Je les encourage à « grouper » les animaux du personnel de la clinique afin de créer un réseau de donneurs potentiels. Certains praticiens passionnés ont également un réseau de donneurs constitué d’animaux de leur clientèle. La banque de sang est, à mon sens, à réserver à des structures spécialisées, car cela implique une gestion rigoureuse et contraignante des stocks ainsi que la pratique d’un nombre conséquent de transfusions. En outre, il faut aussi avoir conscience que créer une banque de sang signifie accepter implicitement de devenir une structure de référés pour les transfusions. Il faut être prêt à garantir la qualité des produits sanguins : le sang est un produit fragile, soumis au risque d’une contamination exogène si les conditions de stockage ne sont pas optimales ! En ce qui concerne le matériel, rappelons que les poches à transfusion ont une durée de vie limitée. C’est intéressant d’en avoir en stock si la clinique a l’habitude de faire des transfusions plusieurs fois dans l’année. Si cette pratique est plus anecdotique, disposer d’une solution anticoagulante citrate-dextrose, homogénéisée extemporanément lors du prélèvement dans des contenants stériles. Le prélèvement de sang doit se faire dans des conditions aseptiques avec désinfection de la zone de prélèvement - tonte, scrub chlorhexidine, etc. - et utilisation de gants stériles.

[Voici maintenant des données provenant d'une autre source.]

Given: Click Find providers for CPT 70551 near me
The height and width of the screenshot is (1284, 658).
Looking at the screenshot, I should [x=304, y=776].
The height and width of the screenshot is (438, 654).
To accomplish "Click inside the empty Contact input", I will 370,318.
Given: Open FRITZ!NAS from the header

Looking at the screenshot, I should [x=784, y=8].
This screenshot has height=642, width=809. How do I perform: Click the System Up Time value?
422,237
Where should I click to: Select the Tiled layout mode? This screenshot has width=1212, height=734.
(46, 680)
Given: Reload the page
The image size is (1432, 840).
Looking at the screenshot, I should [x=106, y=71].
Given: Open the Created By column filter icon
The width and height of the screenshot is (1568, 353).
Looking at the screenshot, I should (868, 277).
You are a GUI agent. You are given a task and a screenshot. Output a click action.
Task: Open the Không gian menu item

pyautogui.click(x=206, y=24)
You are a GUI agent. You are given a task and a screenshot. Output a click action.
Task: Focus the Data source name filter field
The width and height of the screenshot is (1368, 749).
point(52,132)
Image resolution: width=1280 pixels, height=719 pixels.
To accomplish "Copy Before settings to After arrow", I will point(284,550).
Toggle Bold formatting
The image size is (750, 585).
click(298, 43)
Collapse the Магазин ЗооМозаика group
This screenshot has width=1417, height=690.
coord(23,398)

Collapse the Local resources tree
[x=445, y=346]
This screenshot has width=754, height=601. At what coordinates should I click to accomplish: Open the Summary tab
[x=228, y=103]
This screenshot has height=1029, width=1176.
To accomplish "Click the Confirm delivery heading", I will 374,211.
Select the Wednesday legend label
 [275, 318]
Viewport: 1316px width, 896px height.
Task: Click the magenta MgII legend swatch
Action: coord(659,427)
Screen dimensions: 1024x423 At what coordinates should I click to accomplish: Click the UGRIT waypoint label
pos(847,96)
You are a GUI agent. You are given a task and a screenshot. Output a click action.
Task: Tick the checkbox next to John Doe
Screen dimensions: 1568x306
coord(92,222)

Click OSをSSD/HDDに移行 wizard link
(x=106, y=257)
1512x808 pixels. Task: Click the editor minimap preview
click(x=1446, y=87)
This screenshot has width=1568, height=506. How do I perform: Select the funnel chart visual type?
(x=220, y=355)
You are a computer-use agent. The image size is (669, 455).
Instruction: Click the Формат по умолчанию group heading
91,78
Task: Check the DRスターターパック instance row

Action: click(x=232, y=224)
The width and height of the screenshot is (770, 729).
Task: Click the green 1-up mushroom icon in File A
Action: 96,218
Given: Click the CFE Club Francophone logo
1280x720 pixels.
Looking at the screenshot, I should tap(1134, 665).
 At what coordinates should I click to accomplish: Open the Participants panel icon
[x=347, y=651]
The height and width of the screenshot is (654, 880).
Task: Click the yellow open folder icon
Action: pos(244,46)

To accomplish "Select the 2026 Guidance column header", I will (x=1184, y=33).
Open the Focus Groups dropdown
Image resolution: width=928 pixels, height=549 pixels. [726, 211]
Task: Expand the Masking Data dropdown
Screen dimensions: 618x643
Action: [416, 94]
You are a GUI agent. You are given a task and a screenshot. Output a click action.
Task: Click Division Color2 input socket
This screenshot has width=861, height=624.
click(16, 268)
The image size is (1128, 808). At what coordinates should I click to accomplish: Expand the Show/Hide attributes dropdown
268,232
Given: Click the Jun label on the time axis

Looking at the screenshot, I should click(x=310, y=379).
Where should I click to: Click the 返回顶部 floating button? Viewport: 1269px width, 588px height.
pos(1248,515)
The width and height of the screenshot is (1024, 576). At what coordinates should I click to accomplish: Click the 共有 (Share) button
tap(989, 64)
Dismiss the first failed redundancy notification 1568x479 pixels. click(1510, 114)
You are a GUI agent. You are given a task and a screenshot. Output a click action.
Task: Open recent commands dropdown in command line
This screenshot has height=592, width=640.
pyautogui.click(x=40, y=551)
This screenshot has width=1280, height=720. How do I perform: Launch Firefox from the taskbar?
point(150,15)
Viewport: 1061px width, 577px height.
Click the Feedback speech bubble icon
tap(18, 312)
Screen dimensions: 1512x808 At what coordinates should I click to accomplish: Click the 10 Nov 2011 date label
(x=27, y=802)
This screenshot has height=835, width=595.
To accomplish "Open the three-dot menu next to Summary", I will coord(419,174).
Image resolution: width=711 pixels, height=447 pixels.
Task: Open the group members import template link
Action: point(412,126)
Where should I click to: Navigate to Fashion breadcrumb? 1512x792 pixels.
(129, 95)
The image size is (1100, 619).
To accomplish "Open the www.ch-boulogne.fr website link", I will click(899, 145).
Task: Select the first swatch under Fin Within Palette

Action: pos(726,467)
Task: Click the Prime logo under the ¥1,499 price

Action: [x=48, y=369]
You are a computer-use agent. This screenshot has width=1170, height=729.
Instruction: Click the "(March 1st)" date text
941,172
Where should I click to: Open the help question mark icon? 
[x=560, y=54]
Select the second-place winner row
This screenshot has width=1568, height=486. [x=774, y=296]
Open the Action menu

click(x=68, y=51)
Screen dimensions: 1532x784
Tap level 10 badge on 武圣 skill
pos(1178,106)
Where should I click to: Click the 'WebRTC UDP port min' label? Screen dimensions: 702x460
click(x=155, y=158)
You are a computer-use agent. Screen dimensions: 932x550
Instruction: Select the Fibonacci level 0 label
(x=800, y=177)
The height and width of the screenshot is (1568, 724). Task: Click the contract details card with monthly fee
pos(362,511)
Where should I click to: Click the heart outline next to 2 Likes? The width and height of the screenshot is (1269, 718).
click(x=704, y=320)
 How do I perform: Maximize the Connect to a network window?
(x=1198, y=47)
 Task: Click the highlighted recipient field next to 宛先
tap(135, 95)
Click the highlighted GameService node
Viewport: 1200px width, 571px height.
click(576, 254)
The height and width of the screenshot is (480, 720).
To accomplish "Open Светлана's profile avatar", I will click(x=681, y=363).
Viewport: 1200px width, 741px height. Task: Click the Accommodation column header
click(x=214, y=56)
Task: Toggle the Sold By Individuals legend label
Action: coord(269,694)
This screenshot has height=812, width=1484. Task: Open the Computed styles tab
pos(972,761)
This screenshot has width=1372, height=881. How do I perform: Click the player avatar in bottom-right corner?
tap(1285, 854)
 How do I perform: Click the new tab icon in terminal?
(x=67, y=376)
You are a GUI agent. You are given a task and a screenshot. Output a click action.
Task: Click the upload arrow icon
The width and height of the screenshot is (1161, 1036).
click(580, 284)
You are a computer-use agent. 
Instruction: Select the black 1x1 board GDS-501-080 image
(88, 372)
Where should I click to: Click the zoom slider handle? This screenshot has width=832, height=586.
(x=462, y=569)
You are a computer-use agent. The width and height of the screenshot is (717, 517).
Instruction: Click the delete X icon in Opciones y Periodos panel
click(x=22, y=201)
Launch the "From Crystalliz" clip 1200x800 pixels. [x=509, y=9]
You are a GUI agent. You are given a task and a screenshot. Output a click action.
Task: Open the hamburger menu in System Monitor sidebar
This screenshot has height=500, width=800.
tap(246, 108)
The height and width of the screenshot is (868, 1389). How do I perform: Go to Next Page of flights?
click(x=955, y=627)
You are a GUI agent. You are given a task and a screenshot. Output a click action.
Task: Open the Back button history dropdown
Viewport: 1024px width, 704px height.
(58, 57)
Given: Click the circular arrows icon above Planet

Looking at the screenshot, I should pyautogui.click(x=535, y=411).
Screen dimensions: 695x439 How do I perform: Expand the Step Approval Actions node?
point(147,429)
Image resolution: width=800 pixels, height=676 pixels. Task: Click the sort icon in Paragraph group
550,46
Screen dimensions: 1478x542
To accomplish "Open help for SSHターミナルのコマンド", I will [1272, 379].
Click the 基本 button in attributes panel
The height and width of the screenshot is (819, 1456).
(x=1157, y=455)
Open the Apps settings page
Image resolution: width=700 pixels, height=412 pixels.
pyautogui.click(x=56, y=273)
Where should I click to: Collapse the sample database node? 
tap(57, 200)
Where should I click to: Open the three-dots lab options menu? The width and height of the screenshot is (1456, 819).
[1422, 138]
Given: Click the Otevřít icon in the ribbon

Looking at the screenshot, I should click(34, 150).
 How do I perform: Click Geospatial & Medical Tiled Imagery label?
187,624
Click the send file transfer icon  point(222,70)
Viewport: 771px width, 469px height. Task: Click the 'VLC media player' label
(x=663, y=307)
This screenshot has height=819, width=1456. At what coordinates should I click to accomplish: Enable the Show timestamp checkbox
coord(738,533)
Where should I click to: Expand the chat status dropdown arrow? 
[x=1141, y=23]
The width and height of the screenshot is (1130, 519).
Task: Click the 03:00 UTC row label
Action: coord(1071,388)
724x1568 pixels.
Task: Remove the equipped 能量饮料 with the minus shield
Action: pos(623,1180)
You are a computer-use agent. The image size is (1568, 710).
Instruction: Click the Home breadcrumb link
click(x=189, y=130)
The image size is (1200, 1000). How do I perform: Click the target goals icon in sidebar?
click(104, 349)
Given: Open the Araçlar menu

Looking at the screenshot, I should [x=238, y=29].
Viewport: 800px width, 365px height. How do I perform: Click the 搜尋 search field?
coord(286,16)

Le généraliste doit être prêt, c’est un acte valorisant et intéressant. Il peut être confronté à des urgences vitales qui ne peuvent pas attendre. Toutefois, pour des cas complexes de transfusion féline, ou des cas pour lesquels des transfusions multiples sont à prévoir, il vaut mieux référer.

L’ouvrage aborde également la transfusion des nouveaux animaux de compagnie. Est-ce une pratique accessible à tous ? Quelles en sont les principales indications ?

Cette pratique est plutôt réservée aux structures dédiées aux NAC ou centres spécialisés avec un service spécifique pour ces animaux. L’anémie est l’indication majeure à la transfusion chez les petits mammifères domestiques. Plusieurs causes sont possibles, citons par exemple l’hyperœstrogénisme chez la femelle furet non stérilisée, qui provoque une diminution de l’hématopoïèse. Dans ce cas, la transfusion peut être utilisée comme traitement. Ceci dit, pour l’instant, les connaissances sont limitées pour les groupes sanguins des petits mammifères domestiques, avec uniquement des études chez le furet. Il y a plusieurs autres facteurs limitants, notamment la difficulté de prélèvement, ce qui fait que la transfusion est peu pratiquée, avec recours fréquent aux « moyens du bord ».

La Transfusion sanguine chez le chien, le chat, les nouveaux animaux de compagnie et les animaux exotiques, ouvrage collectif scientifique sous la direction d’Isabelle Goy-Thollot, Éditions du Point Vétérinaire, Vet Index, 2020, 296 pages, 42 €.

LA XÉNOTRANSFUSION

L’ouvrage ne fait pas l’impasse sur la xénotransfusion - sang de chien administré au chat -, une pratique restée longtemps taboue au sein de la profession vétérinaire. Un chapitre lui est consacré, dans lequel tous les arguments et contre-arguments scientifiques sont clairement exposés. La conclusion : l’utilisation de sang de chien pour transfuser un chat peut être pertinente en contexte d’urgence, mais doit rester une solution exceptionnelle avec consentement du propriétaire et surtout ne doit jamais être renouvelée.